Tuesday, December 20, 2011

#whowhatwherenow?

Google+ has now begun to establish itself as ‘Yet Another Inbox’ (YAIB) to be checked. It seems that every new Internet service establishes an onus on its users now to periodically devote time to checking for messages within the service. With the subsequent related risk of users then seeming to be standoffish for not responding to those messages.

Your number of inboxes will depend on your level of social media engagement. My own list presently includes Facebook, Twitter, Path, LinkedIn, Instagram, and still occasionally Flickr.

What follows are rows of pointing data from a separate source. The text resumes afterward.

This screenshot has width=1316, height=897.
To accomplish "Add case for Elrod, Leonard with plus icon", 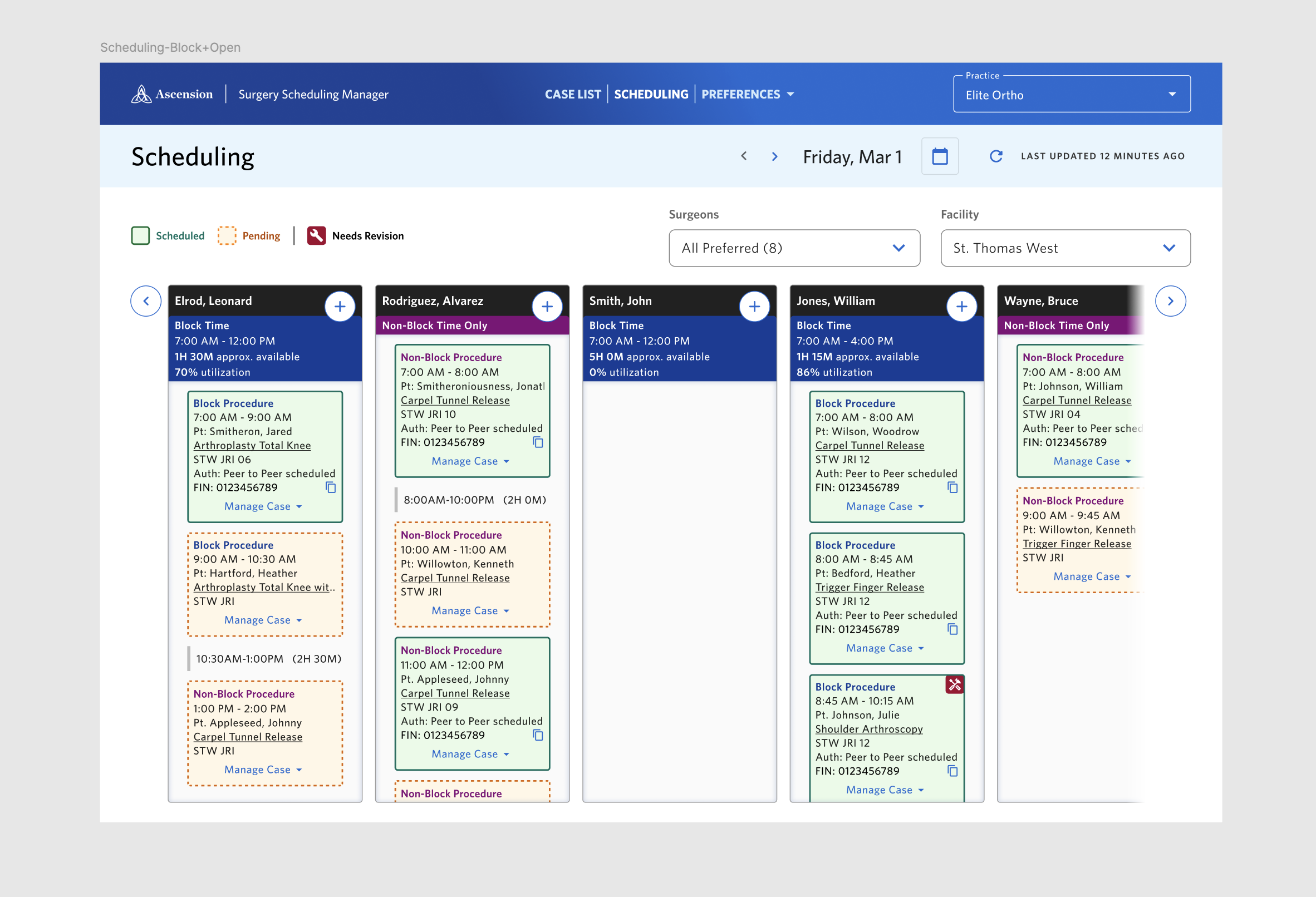I will coord(340,306).
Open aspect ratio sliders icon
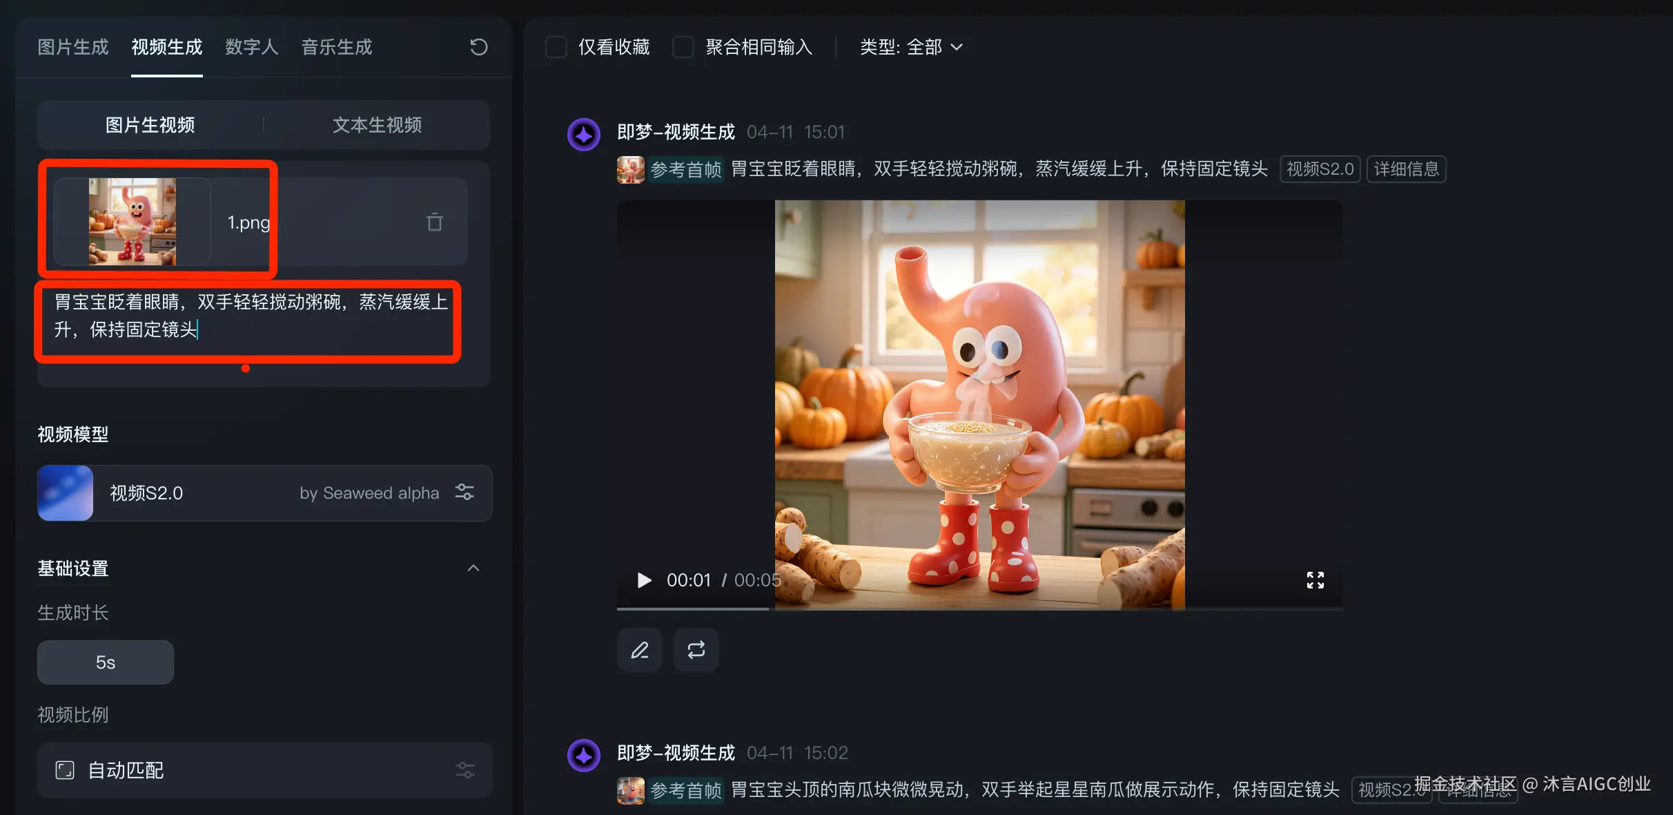The width and height of the screenshot is (1673, 815). point(464,770)
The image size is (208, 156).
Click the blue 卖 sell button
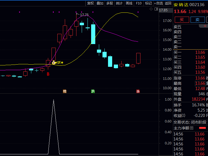point(197,20)
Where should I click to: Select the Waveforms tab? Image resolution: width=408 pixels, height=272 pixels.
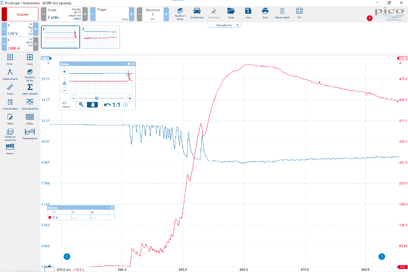[223, 25]
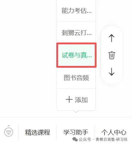Screen dimensions: 132x145
Task: Open the 个人中心 bottom menu
Action: (x=114, y=132)
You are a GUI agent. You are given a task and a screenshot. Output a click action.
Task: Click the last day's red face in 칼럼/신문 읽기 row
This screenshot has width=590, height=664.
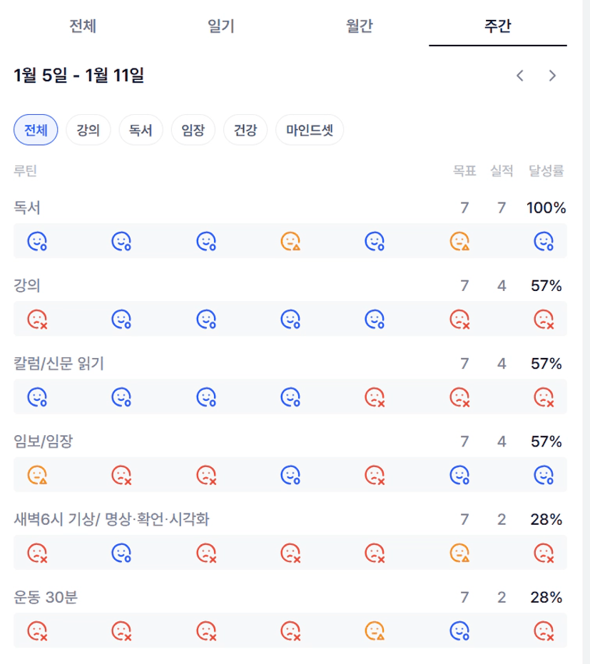click(544, 397)
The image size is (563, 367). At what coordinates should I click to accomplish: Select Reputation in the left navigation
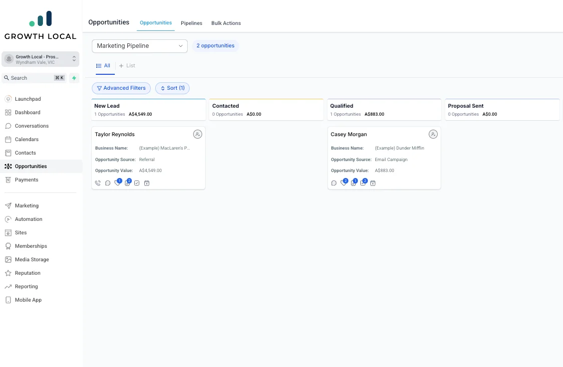tap(28, 273)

Although all of the various players would aspire to producing ‘One Social Network To Rule Them All’, I doubt that is feasible, and surely not desirable. So we can probably take it for now that our social graphs are not going to limit themselves to just one social network. And each of these networks creates a demand on our finite reserves of time.

Working from the basis that each of us wants to make best use of our social networks without getting drawn into a black hole of distraction and lost productivity. What then is our optimal strategy for managing all of our various social inboxes? A starting point is to think about each social network and what you intend to use it for. Who are you communicating with on each platform and for what purposes?

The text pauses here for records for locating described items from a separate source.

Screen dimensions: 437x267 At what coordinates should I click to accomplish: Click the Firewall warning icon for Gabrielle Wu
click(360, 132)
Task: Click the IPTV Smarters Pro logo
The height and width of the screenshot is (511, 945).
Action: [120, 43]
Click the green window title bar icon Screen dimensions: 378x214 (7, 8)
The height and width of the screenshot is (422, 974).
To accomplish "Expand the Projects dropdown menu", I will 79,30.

For example, it is easy to ring-fence LinkedIn as my online hub for career-related networking. There is the least amount of overlap between my LinkedIn connections and my other social networks. Messages within LinkedIn are invariably business-related. At this stage it is too early to say whether or not Google+ will enroach on business networking, but it is not improbable either.

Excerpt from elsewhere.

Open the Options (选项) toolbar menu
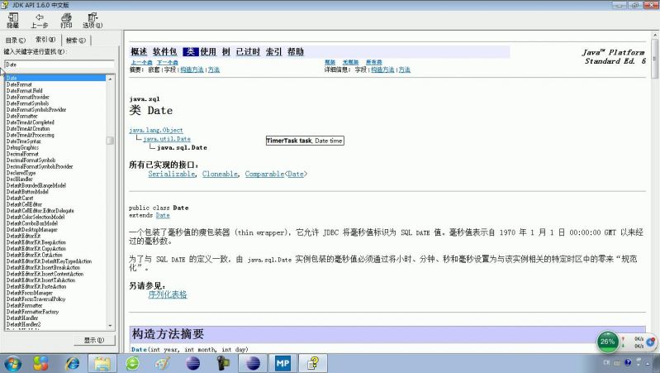The height and width of the screenshot is (373, 660). tap(93, 20)
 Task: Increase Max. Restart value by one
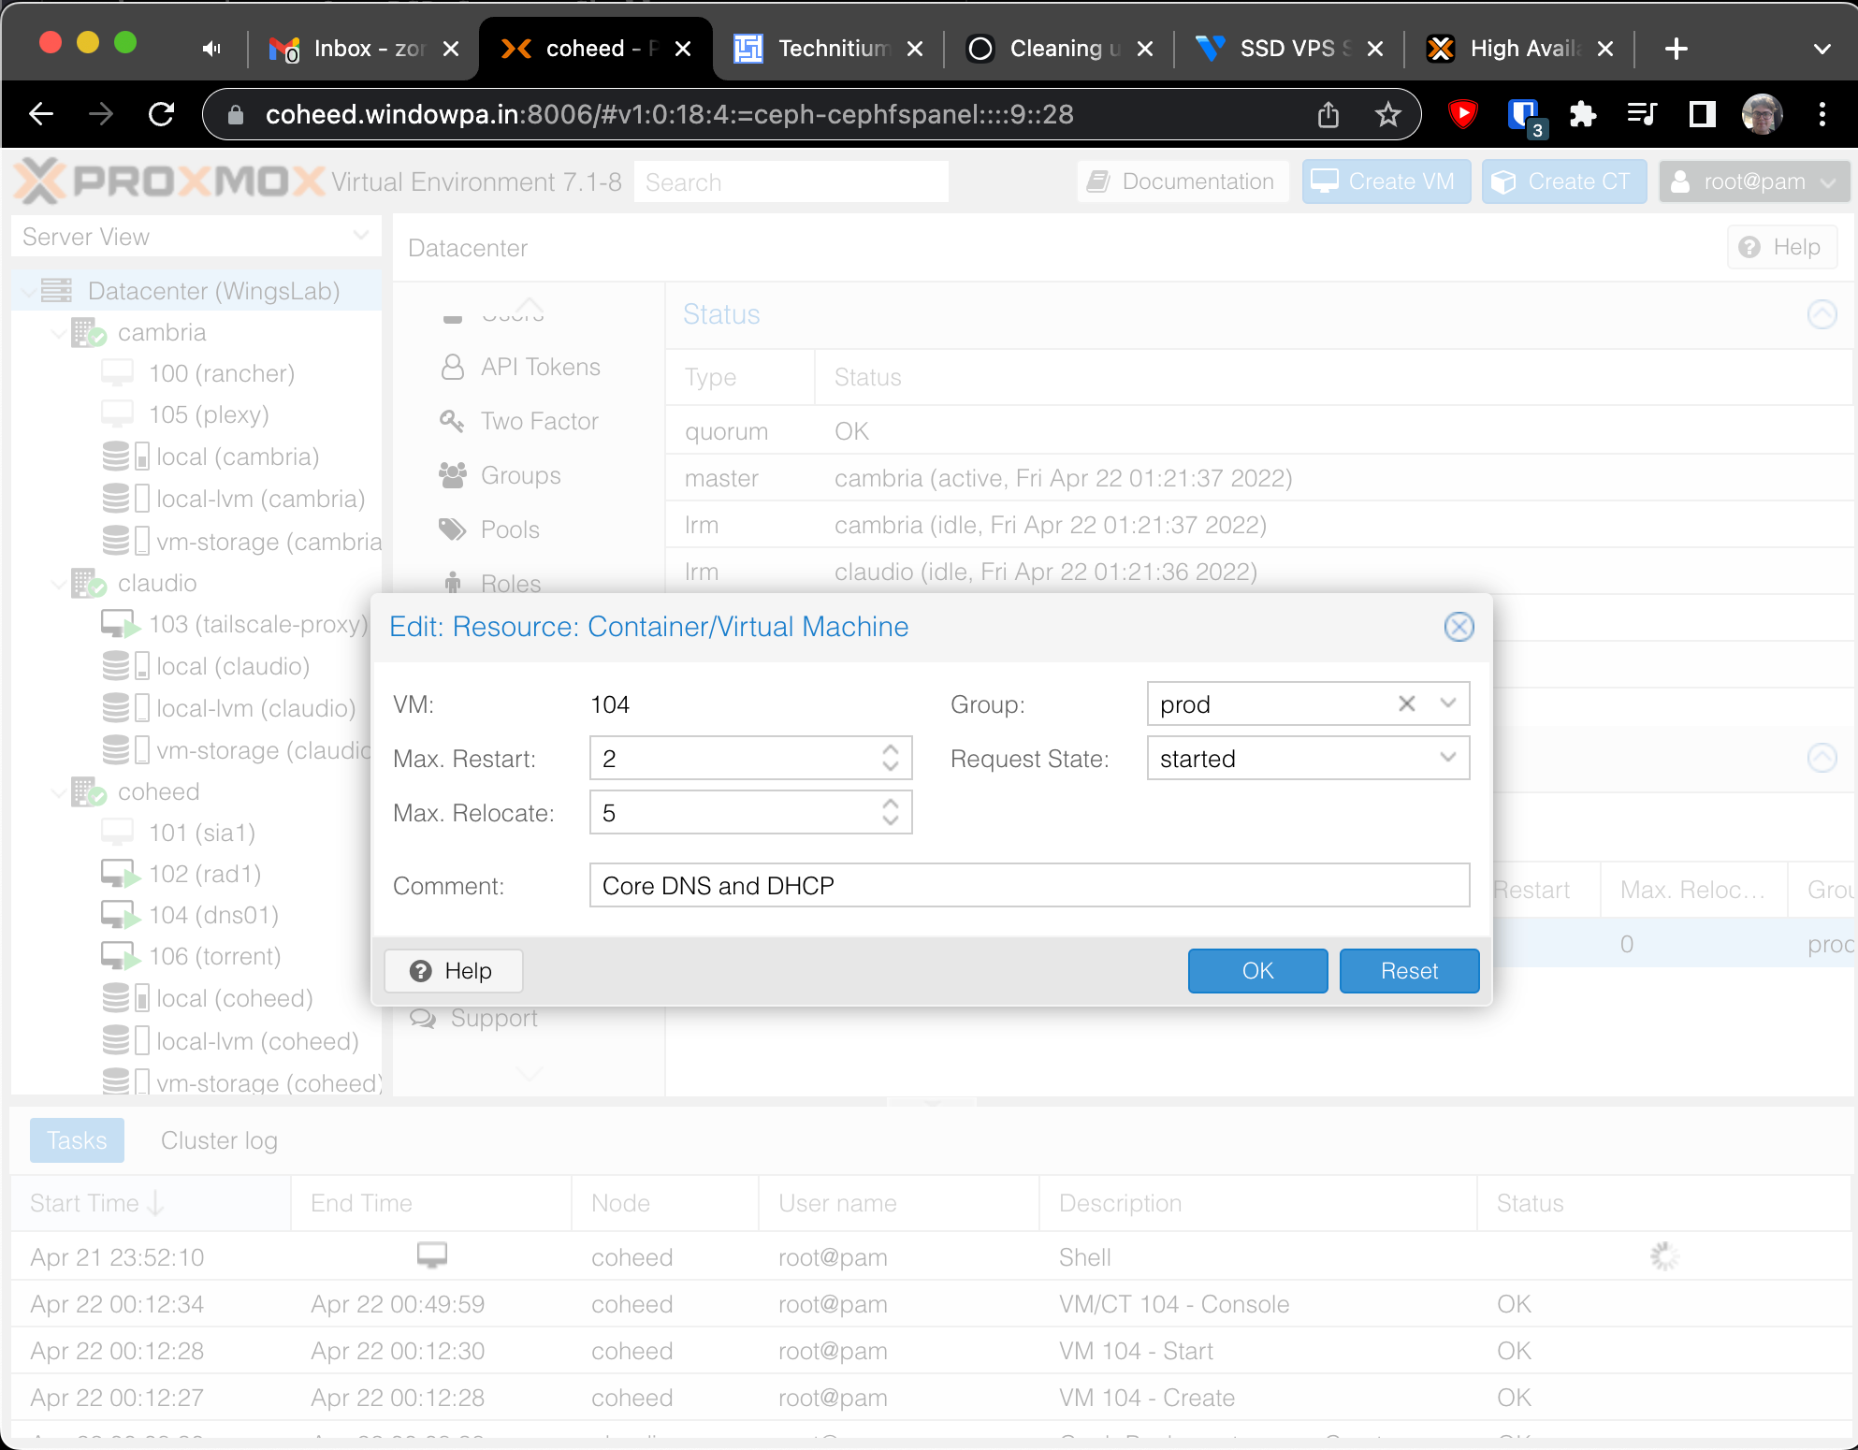coord(891,749)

The alternate approach is not to daisy-chain your social networks and to keep everything in separate  silos. Then all of the comments remain united within their own walled gardens. The downside of this approach is that only subsets of your total audience see your content on each of your unlinked networks. For instance, far more people see my Instagram photographs replicated on Facebook than on the native app. The comments on my Instagram photos are therefore split between both networks. The mandatory setting on Google+ is that no cross-posting is permitted from other services. Which is a valid stance for them to take, given the manner in which their Google Buzz product became simply a conduit for cross-posted tweets and never achieved a viable purpose of it own.